The 9 Biggest Black Tie Wedding Mistakes Brides Make

Turns out, there's more "rules" when it comes to black tie weddings than just the dress code!

black tie wedding reception

Photo by Robyn Rachel Photography

Oh you fancy, huh? Well, if you have it your way, your wedding will be at least. And no, we're not just talking about the nice tuxes, and ties and designer ball gowns, brides. Unfortunately, a black tie bash doesn't come cheap. It does, however, come with its own set of rules, like 'em or not. From what type of booze is in bad taste to where you shouldn't host your reception, here are nine mistakes you totes don't want to make if you have your heart set on a black tie big day.

 1. Having One in the First Place

A black tie affair at a five star hotel may be your parents' idea of the perfect wedding (hey, they're paying, right?), but be warned that when a function completely loses the personality of the couple actually getting hitched, it tends to rub off on everyone else, AKA your guests, points out Greg Jenkins, founder of Bravo Productions. Um, womp womp! Instead, why not compromise? You can still have a fancy-schmancy event in a hip industrial space complete with a family style sit-down dinner and a DJ-run dance floor, all of which are right on trend these days and will likely please the parents too.

2. Choosing a Venue You'd Never (Normally) Dress to Impress for

Like the beach, duh! Having a black-tie wedding in an environment that isn't conducive to being dressed up is a big no-no, according to Florida-based wedding planner Aviva Samuels of Kiss The Planner. "Bow ties, jackets, and dressy shoes just don't work well on the sand, while hair can easily become disheveled by beach winds," she explains. 'Makeup may also melt in the humidity and smudges are common too when a gust of wind meets teary eyes." For the beach-loving bride who simply has her heart set on black tie, a venue overlooking the water with an air-conditioned or breezy indoor reception as opposed to tables right in the sand could be a good compromise, offers event planner Kristine Cholakian Cooke, owner of Simply Charming Socials.

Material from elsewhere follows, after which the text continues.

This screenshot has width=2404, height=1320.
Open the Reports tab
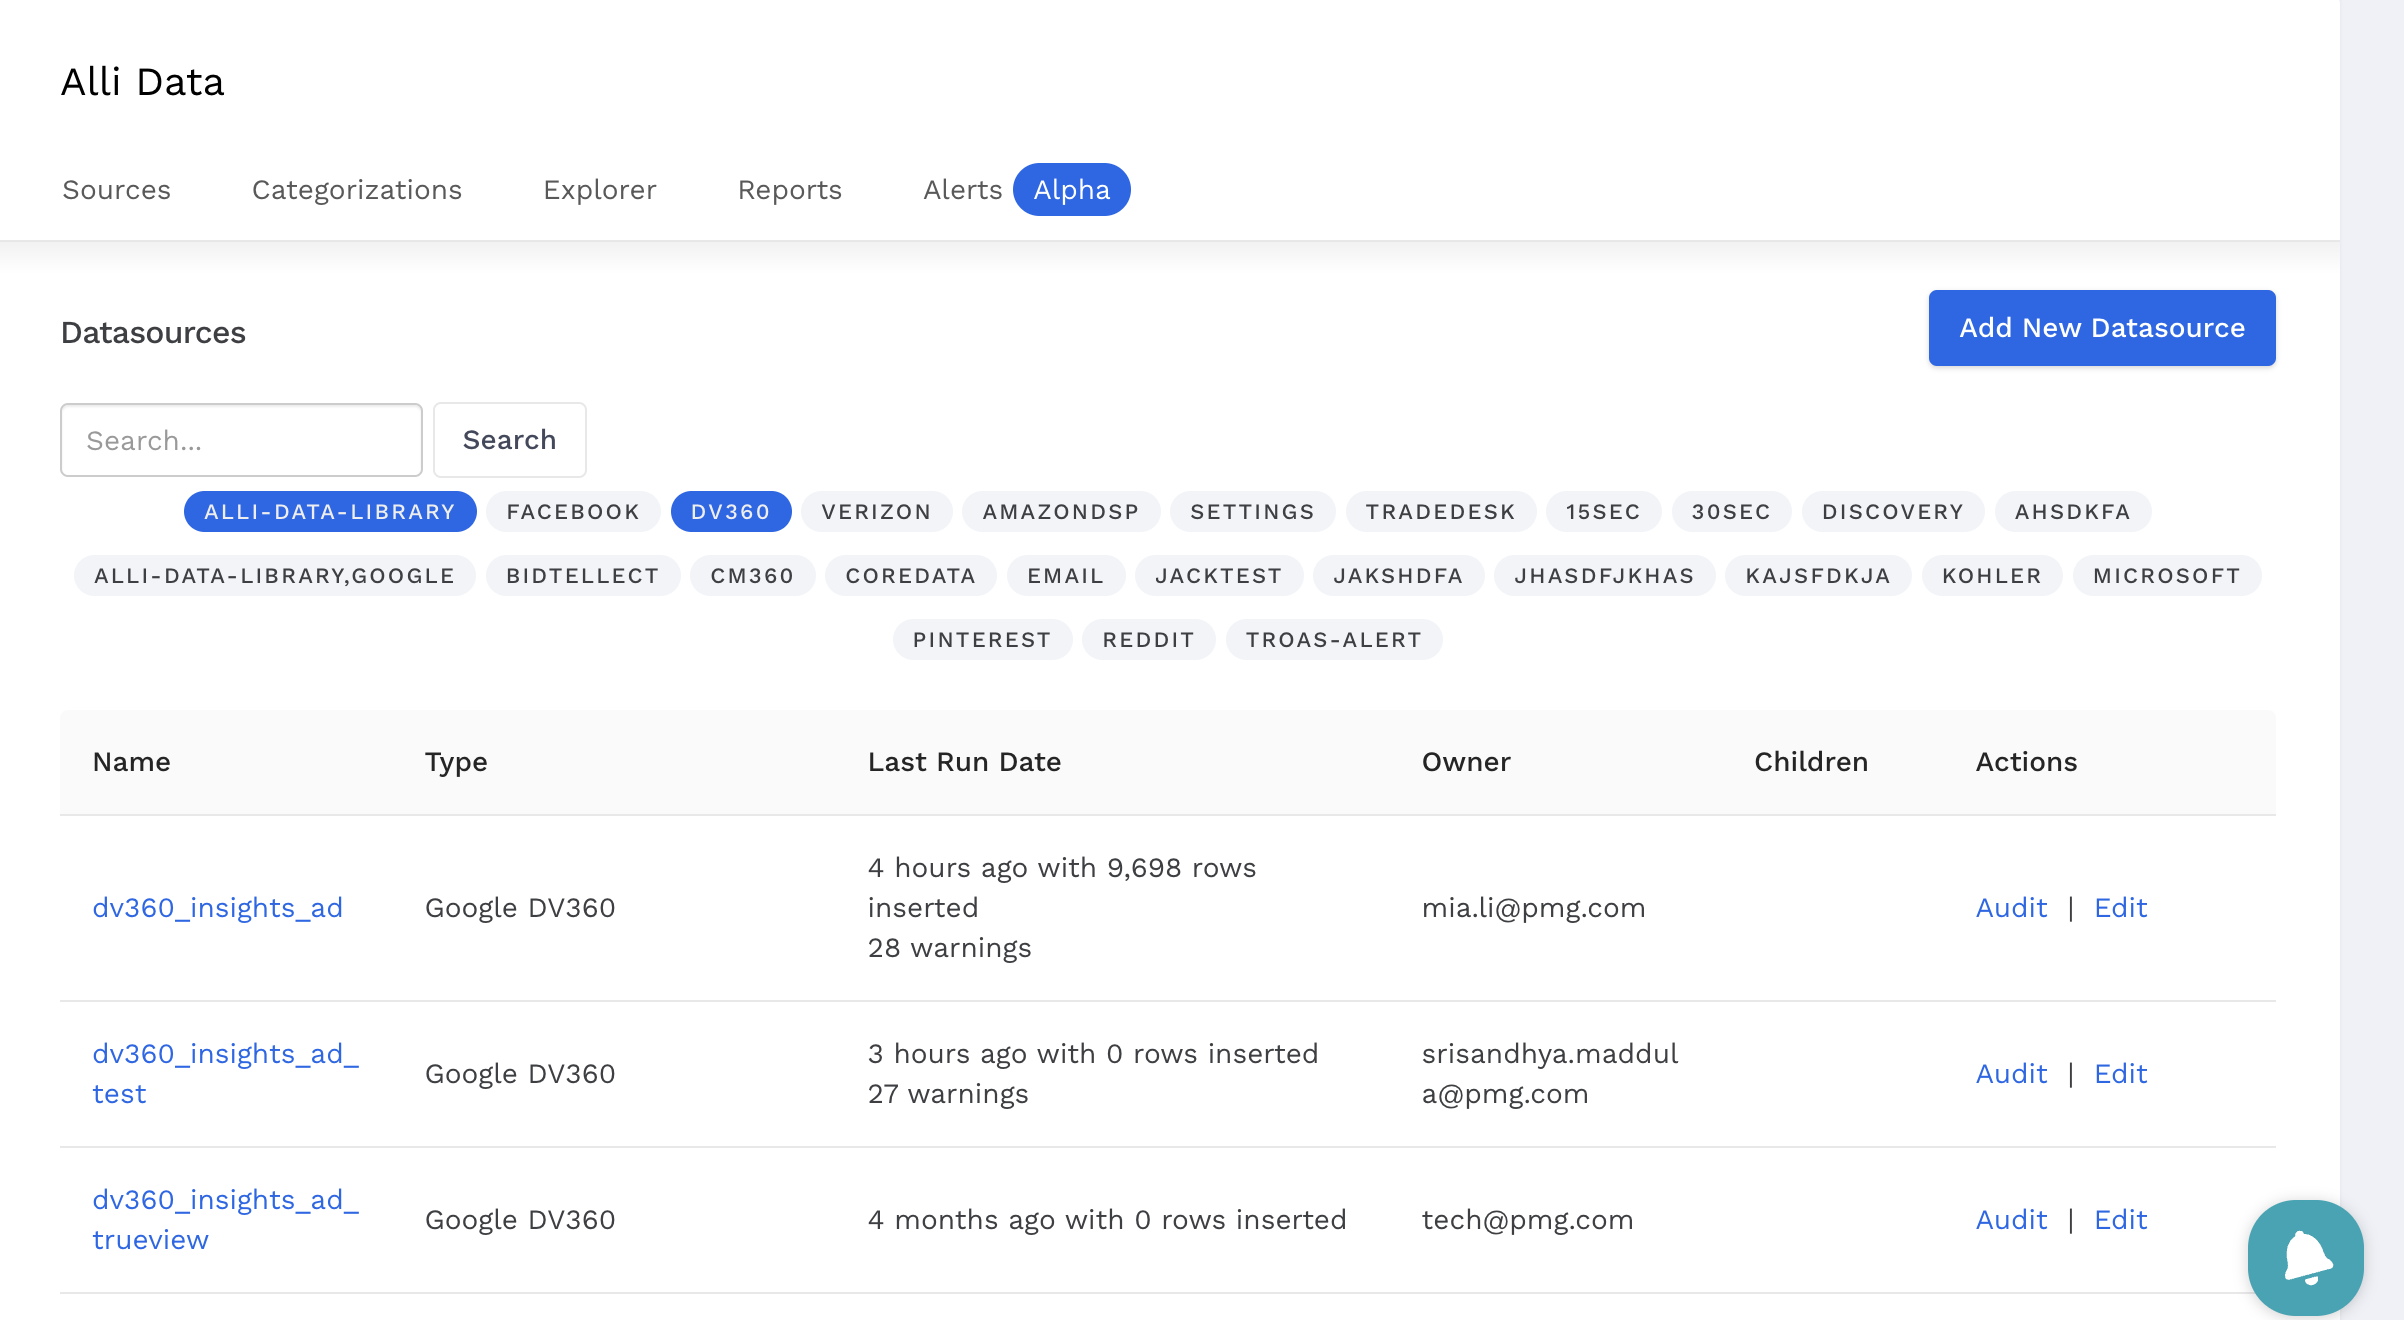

3. Thinking Outdoors in the Dead of Summer Is a Great Idea

Want to get your wedding off on the right foot? Well, if you're asking people to break out their Jimmy Choos and Louboutins, either don't go outdoors (if on grass) or at the very least provide heel protectors and shade, urges celebrity event designer Brett Galley of Hollywood POP Gallery. "Men will also be in tuxedos, so be thoughtful." In other words, what she's really trying to say is don't make them suffer and sweat their booties off in the hot sun.

4. Being Inconsiderate of Your Guests' Financial Situations

Think about who you're inviting. If the guests coming most likely don't own a tuxedo or it would be a struggle for them to rent a tuxedo, perhaps you should reconsider, advises celebrity caterer Andrea Correale, Founder and President of Elegant Affairs in New York City. "Otherwise people may decline for this reason solely."

5. Being Wishy-Washy about the Dress Code

If you're going to do black tie, don't do "optional" or "preferred" just tell your guests it's black-tie to avoid any and all confusion, recommend wedding planners Jennifer Arreguin and Natasha Burton, co-founders of Swoon California. "This keeps people from having to guess what to wear (always less stressful) and you'll be happy seeing everyone you love dressed to the nines!"

6. Booking a Niche Band

When some couples plan black-tie weddings, they may often think of classical musicians for entertainment, whereas other go the opposite route and hire a 'hipper' band in order to make a rebellious statement, notes Jenkins. "The results are the same though, as the music is only tailored for one audience demographic. Instead, the entertainment should take into consideration the audience's diverse tastes and not just base the decision for a band of what guests are required to wear."

7. Going Too Big with the Centerpieces

Turns out, bigger isn't always better even when it comes to a black-tie wedding, and more specifically, the centerpieces. They don't have to be over the top, in terms of height that is, says Michael Cerbelli, CEO & President of Cerbelli Creative. "Big centerpieces not only separate guests at each table, but they can also become a distraction and obstructive during special moments and formalities," he warns. "They block you from talking to people across the table and seeing anything happening across the room."

8. Slacking on the Service

The first-class service should be demanded any wedding and reception but particularly when it's black-tie, stresses Jenkins. "After all, to be treated as 'passengers flying in the economy' on a bad airline misses the mark." You've got to give your guests a reason why they went through the trouble of dressing for the occasion and that means service that goes above and beyond.

9. Half-Assing It

If you're going black tie, you've got to go black tie on everything—food, drinks (a premium bar of course) and transportation included, says Chancey Charm Boston wedding planner Jyl Deering. Obviously, a sit-down dinner with a classy menu is a must. As for transportation, definitely offer valet! "I once worked a black-tie wedding where the shuttle service was school buses," tells Deering. "It didn't set the mood right for the guests, and they looked a little funny coming off the buses in gowns. It was also their first impression of the wedding." No bueño!